Un pensador italiano sostenía que la historia de los pueblos se podía describir por el retorno de ciertos ciclos y contraciclos que volvían una y otra vez con las variantes propias de cada época. A veces, cuando se observa lo que acaece en Chile hoy, parece, en esa perspectiva, como si los protagonistas actuales fueran marionetas que estuvieran repitiendo sin darse cuenta una actuación que ya vienen representando otros durante décadas o siglos.

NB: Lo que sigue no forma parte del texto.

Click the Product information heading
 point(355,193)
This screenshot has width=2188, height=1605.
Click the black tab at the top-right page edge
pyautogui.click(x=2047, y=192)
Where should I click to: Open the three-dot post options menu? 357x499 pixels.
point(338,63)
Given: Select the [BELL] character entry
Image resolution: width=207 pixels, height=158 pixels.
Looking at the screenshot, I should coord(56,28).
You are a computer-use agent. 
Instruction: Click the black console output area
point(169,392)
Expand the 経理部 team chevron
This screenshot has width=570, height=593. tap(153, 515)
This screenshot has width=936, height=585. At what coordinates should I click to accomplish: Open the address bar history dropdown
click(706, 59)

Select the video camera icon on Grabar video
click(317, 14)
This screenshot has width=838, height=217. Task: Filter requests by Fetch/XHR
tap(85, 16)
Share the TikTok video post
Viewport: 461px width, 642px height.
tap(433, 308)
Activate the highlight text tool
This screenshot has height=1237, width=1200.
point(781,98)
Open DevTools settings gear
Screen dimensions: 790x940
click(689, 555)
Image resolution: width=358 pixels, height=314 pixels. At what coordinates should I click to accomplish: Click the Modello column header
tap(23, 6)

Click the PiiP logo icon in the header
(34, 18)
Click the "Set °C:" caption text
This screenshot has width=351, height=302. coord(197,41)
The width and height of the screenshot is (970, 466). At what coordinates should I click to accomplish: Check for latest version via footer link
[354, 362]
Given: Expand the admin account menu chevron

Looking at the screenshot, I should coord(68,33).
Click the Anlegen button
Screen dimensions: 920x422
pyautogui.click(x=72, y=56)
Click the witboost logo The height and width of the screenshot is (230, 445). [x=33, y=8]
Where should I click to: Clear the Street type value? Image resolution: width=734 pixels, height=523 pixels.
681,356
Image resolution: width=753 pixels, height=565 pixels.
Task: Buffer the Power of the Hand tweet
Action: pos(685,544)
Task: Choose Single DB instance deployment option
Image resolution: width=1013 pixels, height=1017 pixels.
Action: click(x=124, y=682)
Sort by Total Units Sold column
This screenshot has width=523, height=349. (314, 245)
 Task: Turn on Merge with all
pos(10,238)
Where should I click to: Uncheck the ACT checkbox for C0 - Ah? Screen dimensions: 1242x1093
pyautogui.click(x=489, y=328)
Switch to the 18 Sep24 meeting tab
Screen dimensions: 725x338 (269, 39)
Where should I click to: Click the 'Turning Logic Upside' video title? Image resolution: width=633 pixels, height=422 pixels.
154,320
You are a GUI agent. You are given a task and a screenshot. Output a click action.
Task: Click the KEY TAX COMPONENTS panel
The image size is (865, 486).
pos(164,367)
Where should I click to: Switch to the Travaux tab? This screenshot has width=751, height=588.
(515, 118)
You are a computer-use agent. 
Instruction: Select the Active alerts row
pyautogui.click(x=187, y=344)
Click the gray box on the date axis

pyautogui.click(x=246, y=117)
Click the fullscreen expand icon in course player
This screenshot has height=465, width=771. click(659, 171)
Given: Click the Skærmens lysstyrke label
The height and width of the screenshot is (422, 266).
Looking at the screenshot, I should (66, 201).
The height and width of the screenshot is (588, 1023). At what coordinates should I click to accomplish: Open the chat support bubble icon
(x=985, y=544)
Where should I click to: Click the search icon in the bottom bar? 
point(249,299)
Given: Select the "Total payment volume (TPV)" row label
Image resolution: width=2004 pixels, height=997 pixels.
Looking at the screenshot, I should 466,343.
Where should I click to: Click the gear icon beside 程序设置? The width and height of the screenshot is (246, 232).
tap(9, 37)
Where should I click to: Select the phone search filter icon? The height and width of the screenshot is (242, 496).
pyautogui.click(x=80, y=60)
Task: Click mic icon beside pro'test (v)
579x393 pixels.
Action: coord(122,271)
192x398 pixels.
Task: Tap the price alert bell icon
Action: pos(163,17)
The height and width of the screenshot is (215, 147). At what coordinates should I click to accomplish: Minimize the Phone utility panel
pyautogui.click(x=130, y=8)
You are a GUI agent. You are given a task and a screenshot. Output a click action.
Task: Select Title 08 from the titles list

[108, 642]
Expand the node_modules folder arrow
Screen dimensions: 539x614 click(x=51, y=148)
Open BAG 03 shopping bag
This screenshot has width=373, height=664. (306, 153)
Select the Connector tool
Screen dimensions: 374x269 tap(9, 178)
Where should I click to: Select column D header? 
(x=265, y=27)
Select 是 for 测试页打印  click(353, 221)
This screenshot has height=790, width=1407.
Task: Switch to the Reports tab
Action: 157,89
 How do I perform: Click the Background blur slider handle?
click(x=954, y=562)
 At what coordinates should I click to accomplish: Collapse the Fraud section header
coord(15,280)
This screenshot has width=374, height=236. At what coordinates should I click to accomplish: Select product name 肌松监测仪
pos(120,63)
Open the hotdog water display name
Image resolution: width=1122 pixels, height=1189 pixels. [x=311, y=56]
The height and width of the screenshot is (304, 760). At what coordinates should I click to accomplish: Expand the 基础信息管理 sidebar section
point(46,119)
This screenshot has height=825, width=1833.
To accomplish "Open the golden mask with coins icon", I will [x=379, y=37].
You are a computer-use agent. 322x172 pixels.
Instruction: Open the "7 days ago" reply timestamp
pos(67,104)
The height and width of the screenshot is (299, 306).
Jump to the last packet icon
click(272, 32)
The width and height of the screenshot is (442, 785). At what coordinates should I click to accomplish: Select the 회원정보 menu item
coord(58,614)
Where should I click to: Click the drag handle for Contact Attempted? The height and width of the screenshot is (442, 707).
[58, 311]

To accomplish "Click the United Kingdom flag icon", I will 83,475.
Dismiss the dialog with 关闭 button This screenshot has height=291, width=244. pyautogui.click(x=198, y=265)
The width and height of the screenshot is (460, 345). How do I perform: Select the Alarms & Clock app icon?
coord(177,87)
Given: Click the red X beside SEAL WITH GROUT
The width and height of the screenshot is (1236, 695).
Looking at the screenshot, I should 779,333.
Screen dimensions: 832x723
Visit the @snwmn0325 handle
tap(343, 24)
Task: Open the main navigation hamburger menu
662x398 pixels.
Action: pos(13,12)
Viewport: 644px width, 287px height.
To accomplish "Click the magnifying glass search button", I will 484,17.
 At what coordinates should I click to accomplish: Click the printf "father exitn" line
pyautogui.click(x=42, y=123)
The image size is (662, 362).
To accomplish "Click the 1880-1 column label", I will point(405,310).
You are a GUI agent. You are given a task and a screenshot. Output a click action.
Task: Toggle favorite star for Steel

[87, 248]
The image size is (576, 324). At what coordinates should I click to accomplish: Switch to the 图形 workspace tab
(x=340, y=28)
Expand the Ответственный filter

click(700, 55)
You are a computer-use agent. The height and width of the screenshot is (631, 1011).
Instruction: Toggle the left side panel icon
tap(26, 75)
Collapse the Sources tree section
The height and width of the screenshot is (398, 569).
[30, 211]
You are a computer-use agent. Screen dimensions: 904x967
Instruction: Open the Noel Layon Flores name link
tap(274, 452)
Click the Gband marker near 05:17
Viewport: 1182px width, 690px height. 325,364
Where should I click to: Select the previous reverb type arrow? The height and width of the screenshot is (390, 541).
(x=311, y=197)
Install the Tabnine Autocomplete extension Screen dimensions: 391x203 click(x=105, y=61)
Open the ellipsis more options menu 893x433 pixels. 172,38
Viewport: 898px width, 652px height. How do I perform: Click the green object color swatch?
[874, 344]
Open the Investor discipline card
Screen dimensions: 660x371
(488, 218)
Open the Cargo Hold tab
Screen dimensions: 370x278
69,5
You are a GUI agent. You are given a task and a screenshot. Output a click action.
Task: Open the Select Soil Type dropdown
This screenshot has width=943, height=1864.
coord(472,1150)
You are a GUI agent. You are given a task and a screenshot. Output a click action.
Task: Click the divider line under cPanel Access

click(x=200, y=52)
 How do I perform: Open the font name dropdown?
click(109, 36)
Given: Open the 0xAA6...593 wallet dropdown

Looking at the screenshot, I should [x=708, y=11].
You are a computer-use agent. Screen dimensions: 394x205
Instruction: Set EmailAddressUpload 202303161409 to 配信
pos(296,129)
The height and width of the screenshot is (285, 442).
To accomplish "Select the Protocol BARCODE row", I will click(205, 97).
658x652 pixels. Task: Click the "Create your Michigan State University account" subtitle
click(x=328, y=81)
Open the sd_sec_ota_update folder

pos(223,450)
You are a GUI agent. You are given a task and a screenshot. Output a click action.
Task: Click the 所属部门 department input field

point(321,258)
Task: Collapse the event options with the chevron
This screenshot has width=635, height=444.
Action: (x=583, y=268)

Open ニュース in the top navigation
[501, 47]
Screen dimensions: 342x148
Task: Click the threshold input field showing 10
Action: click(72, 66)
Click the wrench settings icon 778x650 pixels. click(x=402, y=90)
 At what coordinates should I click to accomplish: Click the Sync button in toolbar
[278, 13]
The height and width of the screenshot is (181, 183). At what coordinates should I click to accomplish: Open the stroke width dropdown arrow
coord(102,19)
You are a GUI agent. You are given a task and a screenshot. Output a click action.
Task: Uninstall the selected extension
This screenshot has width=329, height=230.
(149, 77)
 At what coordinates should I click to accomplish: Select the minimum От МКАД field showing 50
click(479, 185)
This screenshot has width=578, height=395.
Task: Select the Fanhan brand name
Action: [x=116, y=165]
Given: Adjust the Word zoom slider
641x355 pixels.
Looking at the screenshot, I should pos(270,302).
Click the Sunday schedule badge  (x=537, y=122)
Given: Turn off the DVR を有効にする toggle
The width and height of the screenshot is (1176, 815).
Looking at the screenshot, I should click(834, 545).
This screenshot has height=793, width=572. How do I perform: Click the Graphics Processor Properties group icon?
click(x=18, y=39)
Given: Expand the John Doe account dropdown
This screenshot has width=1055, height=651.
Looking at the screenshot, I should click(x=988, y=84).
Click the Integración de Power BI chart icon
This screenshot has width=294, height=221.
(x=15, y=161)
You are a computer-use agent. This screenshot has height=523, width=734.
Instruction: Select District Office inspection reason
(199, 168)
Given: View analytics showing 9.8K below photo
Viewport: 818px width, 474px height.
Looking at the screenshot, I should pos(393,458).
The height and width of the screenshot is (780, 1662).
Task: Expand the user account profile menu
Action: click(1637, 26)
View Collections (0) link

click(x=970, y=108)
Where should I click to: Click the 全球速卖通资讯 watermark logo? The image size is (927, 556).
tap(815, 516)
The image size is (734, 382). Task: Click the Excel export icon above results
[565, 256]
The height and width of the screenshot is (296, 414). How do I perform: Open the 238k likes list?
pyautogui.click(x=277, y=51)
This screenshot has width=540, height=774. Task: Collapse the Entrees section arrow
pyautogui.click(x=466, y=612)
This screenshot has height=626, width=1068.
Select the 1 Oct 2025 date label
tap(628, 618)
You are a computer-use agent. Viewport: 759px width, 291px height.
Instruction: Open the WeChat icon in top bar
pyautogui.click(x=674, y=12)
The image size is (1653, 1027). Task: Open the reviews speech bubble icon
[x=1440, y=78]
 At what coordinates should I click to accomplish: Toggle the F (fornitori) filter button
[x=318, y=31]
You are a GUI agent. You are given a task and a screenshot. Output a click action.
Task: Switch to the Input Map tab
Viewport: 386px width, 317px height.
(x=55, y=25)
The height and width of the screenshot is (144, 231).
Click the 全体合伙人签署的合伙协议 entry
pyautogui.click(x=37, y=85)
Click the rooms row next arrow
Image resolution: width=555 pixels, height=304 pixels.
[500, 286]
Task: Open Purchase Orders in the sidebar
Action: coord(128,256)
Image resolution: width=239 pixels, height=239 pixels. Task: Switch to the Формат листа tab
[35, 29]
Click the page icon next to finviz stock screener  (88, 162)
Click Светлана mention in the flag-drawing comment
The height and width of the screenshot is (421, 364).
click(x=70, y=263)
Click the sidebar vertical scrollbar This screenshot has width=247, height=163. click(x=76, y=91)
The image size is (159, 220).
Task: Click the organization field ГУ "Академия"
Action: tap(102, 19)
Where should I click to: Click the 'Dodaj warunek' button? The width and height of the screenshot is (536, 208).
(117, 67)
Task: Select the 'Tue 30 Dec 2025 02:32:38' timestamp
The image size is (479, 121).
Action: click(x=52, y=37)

Cuando eso ocurre, se debería pensar cómo adaptar las instituciones de modo tal de darse las más adecuadas para encauzar esos movimientos sociales que necesariamente vendrán. Le creo a Tomasi di Lampedusa cuando sostiene que los pueblos poseen rasgos o cualidades cuyo cambio es muy lento, rasgos que perviven subterráneamente durante siglos, invarianzas (en la medida que existen en lo humano), estabilidades a las que solo sensatamente cabe amoldarse. Echo de menos, en medio de este fervor constitucional, la voz de los historiadores, quienes poseen la mirada del largo plazo y deben iluminar el proceso para procurar esa adaptación.
Así, pienso, debe existir una solución institucional más civilizada que la actual para resolver los periódicos conflictos entre dos legitimidades que atraviesan la historia de Chile republicano: una, quizás herencia de la monarquía, deposita la conducción del Estado en una figura fuerte, con amplias potestades jurídicas y simbólicas (el Presidente y sus ministros); la otra confía en la voz de un grupo heterogéneo, representante de distintas visiones políticas, económicas y culturales (el Congreso). La tensión violenta e irresuelta entre ambas legitimidades, hoy igualmente democráticas, es la gran trampa institucional que hace enfrentarse ciegamente a nuestros políticos y, si bien no la única causa, concurre a su desprestigio. Las últimas acusaciones han dado lugar a espectáculos y actuaciones humillantes, indignantes, turbias, en ambos bandos. Si el jefe del Gobierno no tiene mayoría en el Congreso es extraordinariamente difícil que gobierne; si el Congreso quiere gobernar, entonces, que se haga responsable del gobierno, asumiendo el jefe de su mayoría el poder. En este momento, en que todas las facciones políticas reconocen que existe una crisis gravísima del orden público, y que la mayoría del Congreso sostiene que el jefe de Gobierno y su ministro del Interior han sido incapaces de resolverla y, más todavía, en su intento han violado gravemente los derechos humanos, me pregunto —y creo que muchos otros también— cómo lo haría, en concreto, para resolver esta crisis la mayoría parlamentaria actual si estuviese en el poder.
Espero que la nueva Constitución —si es que la batalla actual entre ambos poderes da lugar a ella— contemple alguna forma de semipresidencialismo o parlamentarismo, que hace mucho debió haberse establecido y es una posibilidad de dar salida a este perenne y estéril enfrentamiento.